Я отбрасываю ногами шерстяное одеяло и встаю. Херши протестующе выгибает спину и уходит.
– Ты меня расстраиваешь.
Мама поднимает бровь:
– Потому что я тебе сказала то, что ты и сама знаешь?
– Нет. Потому что ты… потому что…
Ее бровь задирается к линии роста волос:
– Потому что я права, а ты не хочешь себе в этом признаться?
По шее разливается жар:
– Нет. Нет. Потому что ты заставляешь меня думать о нем, а я хочу его забыть!
– Ты думаешь о нем каждую секунду, кто бы что ни говорил. Я спрашиваю, ходила ли ты в магазин, ты отвечаешь «да», а в мыслях – Уайетт, Уайетт, Уайетт. Я спрашиваю, готовы ли номера, ты отвечаешь «да», а в мыслях – Уайетт, Уайетт, Уайетт. Я спрашиваю, готовы ли…
– Да хватит! Перестань, мам! Прекрати. Сама знаю. Просто… не надо мне это говорить, ладно?
Мама поднимается. Ее лицо искажается от боли, но уже через несколько секунд ее взгляд устремляется на меня, и в нем читается сострадание.
– Тебе не кажется, что тебе нужно было это услышать, мышка? Разве тебе не пора разобраться в себе?
От досады я сжимаю руки в кулаки, впиваюсь ногтями в ладони и поджимаю губы. Пульс учащается, поскольку тема вызывает у меня прилив адреналина. Уайетт всегда в этом преуспевал.

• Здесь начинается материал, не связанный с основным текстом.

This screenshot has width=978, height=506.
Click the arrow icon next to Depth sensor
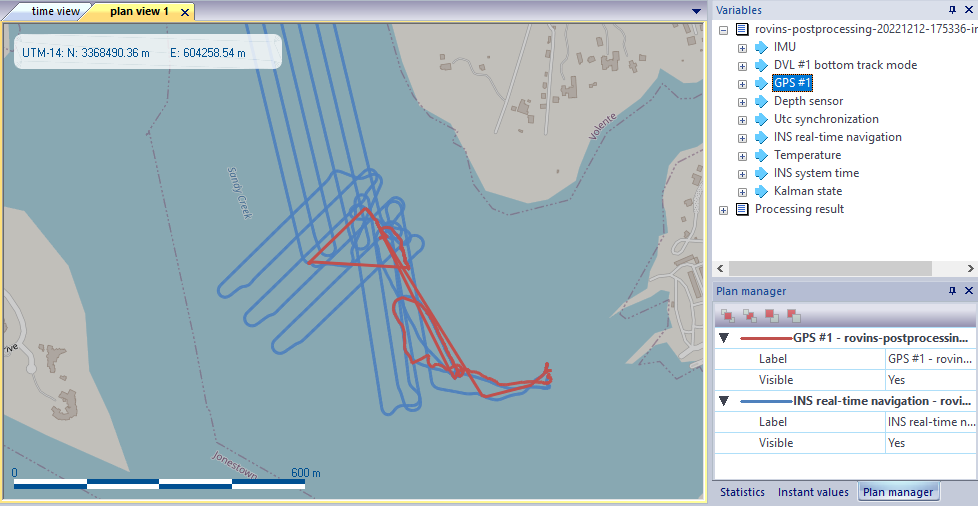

– Мне надо подготовиться к завтраку для гостей. Нужно сказать Патриции, чтобы она испекла тыквенный хлеб, и подготовить все необходимое для первых бронирований.
Мамины плечи опускаются. Кажется, что она еще не договорила, но тут ее губы складываются в усталую улыбку:
– Так и быть, Ариа. Ты к этому пока не готова.
Нет. Не готова. Я даже думать не могу о его имени без содрогания. Я не могу думать ни о чем, связанном с ним: ни о длинном шраме на его руке от укуса дикого койота, ни о выцветших бейсболках, ни о его широких плечах, когда он обнимал меня. Черт, я даже не могу проехать мимо его дома, если мне нужно в «Таргет». Вместо этого я делаю крюк в пятнадцать минут и еду по неосвещенным задворкам, налево, а не направо перед Баттермилк-Маунтин, каждый раз налево, налево, налево, потому что направо будет Уайетт.
Я должна забыть, но не могу, и это гложет меня каждый день и, да, это пугает меня до смерти, потому что если два года без него ничего не изменили и не смогли успокоить мое сердце, то что, если десять, двадцать, тридцать лет тоже ничего не решат? Что, если мое сердце навсегда привязалось к нему и больше не знает иного пути?